• **Given records**:
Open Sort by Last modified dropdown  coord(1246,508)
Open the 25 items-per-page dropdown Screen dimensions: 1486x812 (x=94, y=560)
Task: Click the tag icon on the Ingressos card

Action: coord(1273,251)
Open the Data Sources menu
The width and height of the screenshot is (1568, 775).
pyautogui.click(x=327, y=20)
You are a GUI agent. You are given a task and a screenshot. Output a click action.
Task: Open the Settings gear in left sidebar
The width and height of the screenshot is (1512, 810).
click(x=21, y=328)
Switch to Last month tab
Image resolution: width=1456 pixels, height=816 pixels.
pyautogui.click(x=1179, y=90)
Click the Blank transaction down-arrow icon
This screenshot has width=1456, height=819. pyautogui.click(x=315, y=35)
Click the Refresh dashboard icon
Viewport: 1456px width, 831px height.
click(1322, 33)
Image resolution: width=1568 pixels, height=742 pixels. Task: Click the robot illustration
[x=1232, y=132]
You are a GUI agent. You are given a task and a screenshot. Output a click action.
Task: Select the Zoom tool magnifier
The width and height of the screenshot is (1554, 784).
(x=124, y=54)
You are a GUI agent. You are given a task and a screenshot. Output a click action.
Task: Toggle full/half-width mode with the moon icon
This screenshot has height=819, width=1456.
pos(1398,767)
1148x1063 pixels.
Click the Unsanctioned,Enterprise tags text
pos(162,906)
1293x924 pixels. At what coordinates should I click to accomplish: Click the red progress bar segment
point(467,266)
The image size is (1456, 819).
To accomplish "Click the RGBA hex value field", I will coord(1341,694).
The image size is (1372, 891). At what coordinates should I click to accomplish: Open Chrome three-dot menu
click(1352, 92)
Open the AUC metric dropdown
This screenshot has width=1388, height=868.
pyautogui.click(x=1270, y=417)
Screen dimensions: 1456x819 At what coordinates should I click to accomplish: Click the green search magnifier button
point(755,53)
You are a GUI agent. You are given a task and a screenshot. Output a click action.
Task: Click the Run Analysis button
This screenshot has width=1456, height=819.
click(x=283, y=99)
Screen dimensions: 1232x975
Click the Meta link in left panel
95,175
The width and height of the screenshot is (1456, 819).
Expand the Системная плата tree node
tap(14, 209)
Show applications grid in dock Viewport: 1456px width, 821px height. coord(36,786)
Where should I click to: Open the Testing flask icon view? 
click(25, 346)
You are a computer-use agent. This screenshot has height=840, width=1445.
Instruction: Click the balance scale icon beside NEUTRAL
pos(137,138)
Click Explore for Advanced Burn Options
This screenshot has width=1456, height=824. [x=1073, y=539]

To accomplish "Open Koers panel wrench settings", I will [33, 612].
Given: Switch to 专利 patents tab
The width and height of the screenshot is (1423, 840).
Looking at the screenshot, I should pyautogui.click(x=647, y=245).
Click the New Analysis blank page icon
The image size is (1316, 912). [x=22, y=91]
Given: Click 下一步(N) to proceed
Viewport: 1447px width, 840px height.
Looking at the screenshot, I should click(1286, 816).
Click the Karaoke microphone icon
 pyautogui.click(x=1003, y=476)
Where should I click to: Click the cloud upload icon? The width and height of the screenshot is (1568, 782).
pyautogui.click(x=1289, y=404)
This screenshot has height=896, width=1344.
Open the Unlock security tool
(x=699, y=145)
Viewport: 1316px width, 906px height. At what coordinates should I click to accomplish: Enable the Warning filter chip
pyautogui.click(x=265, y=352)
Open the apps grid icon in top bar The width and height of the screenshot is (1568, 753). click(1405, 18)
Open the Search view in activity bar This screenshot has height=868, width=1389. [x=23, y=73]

• **Work item**: Your task is to reproduce, exactly and exclusively, the lines from the one holding "Where should I click to: Click" through the final line of the listing.

• **Solution for this problem**:
Where should I click to: Click the cloud upload icon? The width and height of the screenshot is (1568, 782).
pyautogui.click(x=1289, y=404)
This screenshot has height=896, width=1344.
Open the Unlock security tool
(x=699, y=145)
Viewport: 1316px width, 906px height. At what coordinates should I click to accomplish: Enable the Warning filter chip
pyautogui.click(x=265, y=352)
Open the apps grid icon in top bar The width and height of the screenshot is (1568, 753). click(1405, 18)
Open the Search view in activity bar This screenshot has height=868, width=1389. [x=23, y=73]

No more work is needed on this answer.